[Saved entries]
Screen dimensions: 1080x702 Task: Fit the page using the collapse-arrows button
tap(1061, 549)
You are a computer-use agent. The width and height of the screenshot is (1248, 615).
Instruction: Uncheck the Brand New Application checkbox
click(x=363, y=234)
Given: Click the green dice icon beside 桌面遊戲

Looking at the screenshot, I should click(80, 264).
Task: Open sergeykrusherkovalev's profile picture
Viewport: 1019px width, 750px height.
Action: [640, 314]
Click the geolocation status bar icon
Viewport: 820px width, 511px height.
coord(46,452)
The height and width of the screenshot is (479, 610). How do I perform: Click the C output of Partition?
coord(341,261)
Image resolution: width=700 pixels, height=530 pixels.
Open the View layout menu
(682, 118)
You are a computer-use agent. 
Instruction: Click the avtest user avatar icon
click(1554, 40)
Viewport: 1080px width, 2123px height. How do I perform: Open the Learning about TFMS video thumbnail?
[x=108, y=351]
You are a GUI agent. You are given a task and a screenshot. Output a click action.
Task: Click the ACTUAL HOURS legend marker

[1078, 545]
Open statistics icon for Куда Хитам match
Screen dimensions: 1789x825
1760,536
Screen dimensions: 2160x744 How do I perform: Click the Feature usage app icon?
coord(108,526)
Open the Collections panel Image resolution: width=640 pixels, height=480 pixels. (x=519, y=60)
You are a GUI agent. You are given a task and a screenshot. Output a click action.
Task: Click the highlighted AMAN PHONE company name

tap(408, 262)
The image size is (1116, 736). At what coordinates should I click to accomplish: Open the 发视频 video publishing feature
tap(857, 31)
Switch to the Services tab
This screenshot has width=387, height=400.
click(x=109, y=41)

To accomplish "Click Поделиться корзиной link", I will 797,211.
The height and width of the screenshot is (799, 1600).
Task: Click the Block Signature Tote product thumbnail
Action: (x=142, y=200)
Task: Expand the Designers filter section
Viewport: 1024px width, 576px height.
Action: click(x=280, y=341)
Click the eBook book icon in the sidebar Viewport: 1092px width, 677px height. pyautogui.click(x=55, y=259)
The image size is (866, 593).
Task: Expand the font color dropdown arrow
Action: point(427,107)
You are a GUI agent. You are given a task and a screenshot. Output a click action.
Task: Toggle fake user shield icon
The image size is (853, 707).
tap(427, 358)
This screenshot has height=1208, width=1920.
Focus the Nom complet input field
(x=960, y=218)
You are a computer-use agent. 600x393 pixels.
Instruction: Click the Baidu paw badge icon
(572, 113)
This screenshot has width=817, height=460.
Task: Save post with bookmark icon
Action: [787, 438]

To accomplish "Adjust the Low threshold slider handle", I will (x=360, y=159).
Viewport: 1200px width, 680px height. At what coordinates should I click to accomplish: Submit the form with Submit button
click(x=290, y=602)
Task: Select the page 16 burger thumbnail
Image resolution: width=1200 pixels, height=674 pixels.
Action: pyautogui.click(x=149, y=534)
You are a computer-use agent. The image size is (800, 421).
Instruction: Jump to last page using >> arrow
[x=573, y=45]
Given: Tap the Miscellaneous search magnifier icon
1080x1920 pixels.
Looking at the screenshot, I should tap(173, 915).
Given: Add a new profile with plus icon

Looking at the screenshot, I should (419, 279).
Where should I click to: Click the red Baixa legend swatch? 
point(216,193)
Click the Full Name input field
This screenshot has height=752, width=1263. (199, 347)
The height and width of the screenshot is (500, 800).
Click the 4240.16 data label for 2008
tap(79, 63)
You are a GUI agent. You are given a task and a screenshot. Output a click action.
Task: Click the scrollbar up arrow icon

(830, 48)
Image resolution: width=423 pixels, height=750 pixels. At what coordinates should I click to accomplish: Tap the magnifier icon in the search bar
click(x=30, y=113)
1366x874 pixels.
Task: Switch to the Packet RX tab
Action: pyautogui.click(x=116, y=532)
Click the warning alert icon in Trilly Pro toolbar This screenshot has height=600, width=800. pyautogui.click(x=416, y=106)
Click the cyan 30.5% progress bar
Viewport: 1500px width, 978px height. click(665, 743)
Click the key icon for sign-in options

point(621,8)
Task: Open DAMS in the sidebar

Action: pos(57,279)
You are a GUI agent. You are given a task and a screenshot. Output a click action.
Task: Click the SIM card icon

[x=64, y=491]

Problem> From the records above, return each line where "computer" occurs.

Written solution>
You are a computer-use agent. The width and height of the screenshot is (1248, 615).
You are a computer-use agent. 
You are a computer-use agent. 600x393 pixels.
You are a computer-use agent. The image size is (800, 421).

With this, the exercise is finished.